Sometimes, to win games, you need your game-breakers to come up with a big moment right when you need it most, and in this case, Larin was more than happy to oblige with that request. 

US tries to wrestle back control:

After such an early goal, however, it does tend to lead to an interesting conundrum – how do you approach the game? 

If you’re the team that scores, do you keep your foot on the gas pedal? Sit back a bit? Somewhere in between? 

Or how about if you’re the team that gets scored on. Do you just go for an equalizer right away? Do you slowly try to ramp things up to try and build some momentum? Do you just keep on doing what you’re doing?

And interestingly, after the goal, Canada chose to sit back a bit, while the US started to slowly ramp up the pressure, which made for a cagey rest of the first half. 

It made sense for both teams to do so, as Canada did have a bit of a shorthanded roster, while the US probably wanted to avoid opening themselves up too early to the Canadian counter-attack, but it then turned the match into a sort of chess match. 

Which, thanks to that, that allowed the US to slowly grow into the game. They weren’t able to create any big chances, as Canada’s backline was quite solid, but there were several flashes where you just felt that the US was close to some sort of breakthrough, but they just needed to execute. 

And after a flurry of half-chances leading up to it, they found that big moment in the 42nd minute, too. 

After a nice bit of pressure, where they were able to get a few set pieces in dangerous areas, they nearly connected on one of those, a corner, where they found a leaping Weston McKennie right in the box, and he connected with the ball perfectly, sending the ball towards goal. 

But then, up stepped Milan Borjan. Even though the ball seemed destined to go into the goal, no one told Borjan that, as he lept high up to throw his hand at it, and he made contact, just tipping the ball onto the crossbar and out, keeping the game tied. 

It was a game-changing stop, no doubt, not only for how he did it, but at the time it came, too, as right before the half, a US goal would have completely changed the momentum in the game right at a crucial moment. 
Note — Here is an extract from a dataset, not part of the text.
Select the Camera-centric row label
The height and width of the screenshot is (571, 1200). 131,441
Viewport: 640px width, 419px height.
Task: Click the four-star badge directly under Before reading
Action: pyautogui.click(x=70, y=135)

Instead, though, it left Canada in a great position as they entered the second half, still in control of their destiny, even if their control on said destiny didn’t feel as such. 

Canada’s Iké Ugbo in battle against the US on Sunday (Canada Soccer)
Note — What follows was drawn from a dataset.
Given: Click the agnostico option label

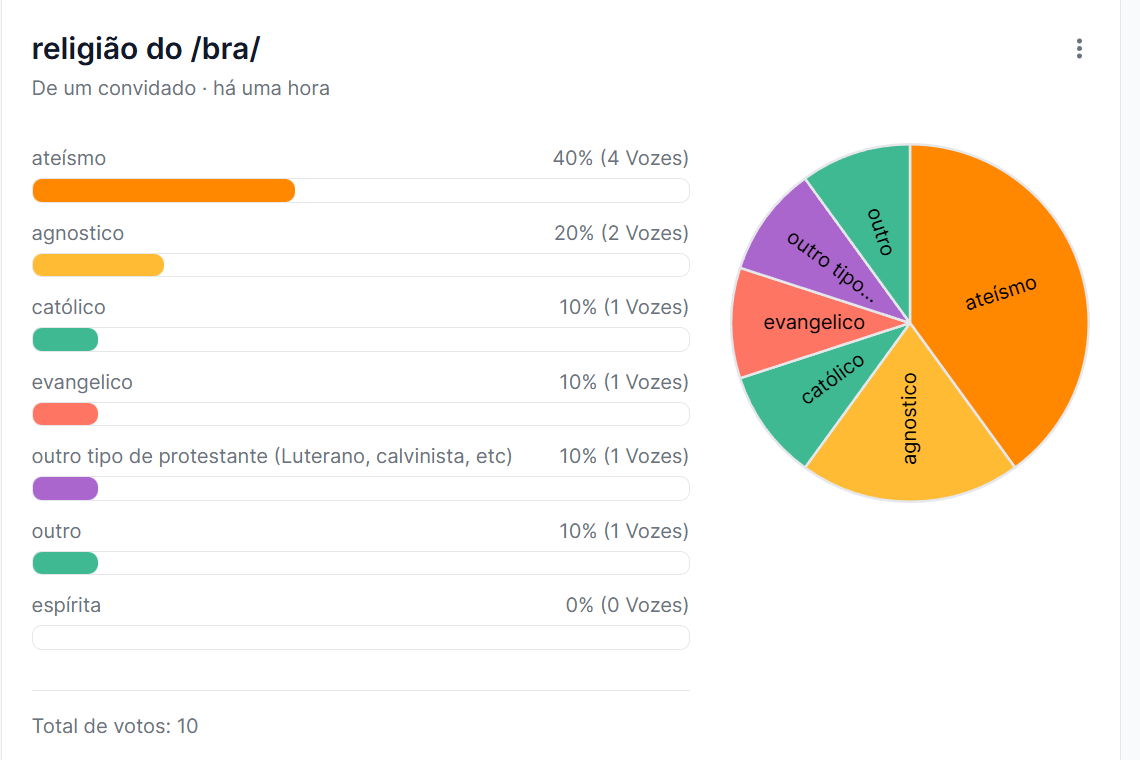Looking at the screenshot, I should point(78,233).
Crowd makes a difference in late push:

But even despite holding on for that moment, with 45 minutes still left to play, you just knew that something was still to come from the US. 

Down 1-0, it wasn’t as if a tall mountain awaited them, so you just knew that they had to fashion up something, so it was up to Canada to match that. 

And match that did they ever in the 2nd half. Even as the US pushed, Canada bent but didn’t break, holding on tight right to the dear end. 

Yet, as the game wore on, you could sense that the Canadian legs were starting to give out as they reached the 65th minute. And you could hardly blame them, as they’d put in a shift up to that point. 

But then, the home field advantage really started to kick in. 

It had been loud all game, starting when the team arrived by bus around 90 minutes before the game, and it kicked up a notch when both teams came out the tunnel before the game, but as the game wore on, the fans seemed to find a new level of noise with each action. 

“The walk-in was the best atmosphere I’ve seen from the fans, it was the first time where I really felt like I was living in a football country,” Herdman said of the fans before the game.

“It helped a lot,” Canada’s Sam Adekugbe added. “We knew that we had a tough game coming up, and the fans were tremendous, not only during the game, but before it, too”

And as Canada really started to settle in for their late push, the crowd somehow kicked things into overdrive. 

So as the 11 Canadian players bunkered down and faced down the late US push, they knew that every block, every tackle and every clearance would be met by a wave of support, and that really seemed to give them a lift. 

But that’s just another sign of the shift that we’ve seen from the Canadian faithful recently. The Canadian fans have always been a loyal bunch, of course, having lived through all sorts of emotions over the past few decades, but with every home game that Canada has played this Octo, they’ve seemed to find a way to outdo themselves, and this game is no exception. 

It’s no coincidence that through 10 games this Octo, Canada has the best home record in the Octo, with 5 wins and 1 draw in 6 matches, as their home support has really become a big asset in these games. 

With every win, or big moment on the pitch, it often feels like Canada is getting closer and closer to becoming a soccer nation, but it’s also important to note that this shift in support for the National Team is just as important, and Herdman recognized as much after the game. 

“I’ve seen nothing like it,” Herdman praised. “It’s something we’ve all dreamed of.”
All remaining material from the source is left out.